The willow branch trembled in his hand.

The offer was not loud.

That made it dangerous.

It did not shout like Voldemort.

It did not threaten.

It simply placed an old question in front of him and waited.

Why you?

Why did you live?

Why did they die?

Harry's breathing changed.

Hermione saw it immediately.

"Harry!"

Ron threw the cabbage box at him.

The box hit Harry in the shoulder.

Harry stumbled, and the whisper broke.

Ron winced. "Sorry!"

Harry blinked.

Then looked at the box on the ground.

A Chomping Cabbage crawled out, dizzy and furious.
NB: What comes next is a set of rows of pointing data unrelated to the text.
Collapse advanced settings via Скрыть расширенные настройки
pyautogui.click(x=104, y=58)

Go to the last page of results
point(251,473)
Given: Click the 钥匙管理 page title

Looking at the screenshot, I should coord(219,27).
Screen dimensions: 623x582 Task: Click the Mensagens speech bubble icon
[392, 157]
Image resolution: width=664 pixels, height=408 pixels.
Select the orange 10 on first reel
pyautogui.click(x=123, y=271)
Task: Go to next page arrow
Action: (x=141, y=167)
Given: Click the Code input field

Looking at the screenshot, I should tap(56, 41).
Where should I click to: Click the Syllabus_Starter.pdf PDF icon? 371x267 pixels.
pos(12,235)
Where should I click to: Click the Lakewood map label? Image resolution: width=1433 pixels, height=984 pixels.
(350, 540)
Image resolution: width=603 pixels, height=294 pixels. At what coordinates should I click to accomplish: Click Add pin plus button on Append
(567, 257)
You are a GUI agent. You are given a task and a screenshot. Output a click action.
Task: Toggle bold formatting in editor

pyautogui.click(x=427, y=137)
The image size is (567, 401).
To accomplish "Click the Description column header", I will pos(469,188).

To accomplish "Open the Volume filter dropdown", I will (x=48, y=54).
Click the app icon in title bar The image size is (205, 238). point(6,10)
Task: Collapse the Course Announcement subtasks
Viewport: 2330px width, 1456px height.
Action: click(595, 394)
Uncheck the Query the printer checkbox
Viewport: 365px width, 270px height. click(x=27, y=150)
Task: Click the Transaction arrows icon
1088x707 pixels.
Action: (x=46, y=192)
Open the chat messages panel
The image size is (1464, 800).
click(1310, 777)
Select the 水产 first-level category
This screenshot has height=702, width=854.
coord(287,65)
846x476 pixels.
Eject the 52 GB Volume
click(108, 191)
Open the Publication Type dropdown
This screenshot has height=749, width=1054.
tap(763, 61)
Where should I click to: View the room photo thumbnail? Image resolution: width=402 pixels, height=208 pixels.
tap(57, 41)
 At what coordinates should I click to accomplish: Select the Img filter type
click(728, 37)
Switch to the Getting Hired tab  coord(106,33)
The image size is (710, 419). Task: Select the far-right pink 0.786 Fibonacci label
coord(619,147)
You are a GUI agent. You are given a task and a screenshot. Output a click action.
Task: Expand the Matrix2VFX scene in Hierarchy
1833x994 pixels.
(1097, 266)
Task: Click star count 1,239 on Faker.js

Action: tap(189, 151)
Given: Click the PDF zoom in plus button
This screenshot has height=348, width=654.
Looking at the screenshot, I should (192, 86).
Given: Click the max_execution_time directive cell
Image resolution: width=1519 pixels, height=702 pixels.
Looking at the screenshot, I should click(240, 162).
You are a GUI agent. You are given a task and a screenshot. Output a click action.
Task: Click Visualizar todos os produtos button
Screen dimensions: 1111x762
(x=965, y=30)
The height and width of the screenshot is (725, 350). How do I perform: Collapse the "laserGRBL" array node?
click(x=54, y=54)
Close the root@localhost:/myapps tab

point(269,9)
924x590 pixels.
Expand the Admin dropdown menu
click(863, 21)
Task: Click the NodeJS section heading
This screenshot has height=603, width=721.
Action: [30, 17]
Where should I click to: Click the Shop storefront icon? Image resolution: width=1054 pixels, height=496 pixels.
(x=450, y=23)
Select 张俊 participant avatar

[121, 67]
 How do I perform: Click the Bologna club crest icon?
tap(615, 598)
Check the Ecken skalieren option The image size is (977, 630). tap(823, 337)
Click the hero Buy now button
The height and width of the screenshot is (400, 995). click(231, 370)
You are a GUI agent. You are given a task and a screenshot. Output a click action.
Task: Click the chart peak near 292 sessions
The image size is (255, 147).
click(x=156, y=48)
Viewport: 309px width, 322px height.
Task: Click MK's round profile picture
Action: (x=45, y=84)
Harry let out a shaky breath.

"No. Good throw."

Ron looked relieved. "That might be the first time anyone has said that."

The green-gold line above them pulsed.

Theodore's voice became colder.

"It tried to use memory. Marked."

A thin root of light descended from the sky and touched the place where the whisper had entered Harry's thoughts.

The air burned green.

The whisper screamed silently and vanished.

Hermione's eyes sharpened.

"So it doesn't only attack fear. It uses questions."

"Yes," Theodore said. "Unanswered ones."

Ron immediately looked nervous.

"I have many unanswered questions."

Hermione snapped, "Ron."

"What? I'm being honest."

The black water rose again, but slower now.

The barrier was learning.

At the end of the street, the thing in the tower shifted its attention.

This time toward Hermione.

The city changed.

The black stone street became a library.

Shelves rose from the water.

Books stacked themselves into towers.

Pages opened without hands.

Hermione froze.

Every book whispered at once.

Answers.

Old magic.

Forgotten history.

The truth beneath Hogwarts.

The truth about Theodore.

The truth about everything.

Hermione's grip on her wand tightened.

Her first instinct was not fear.

It was desire.

That was worse.

The nearest book floated toward her, pages turning.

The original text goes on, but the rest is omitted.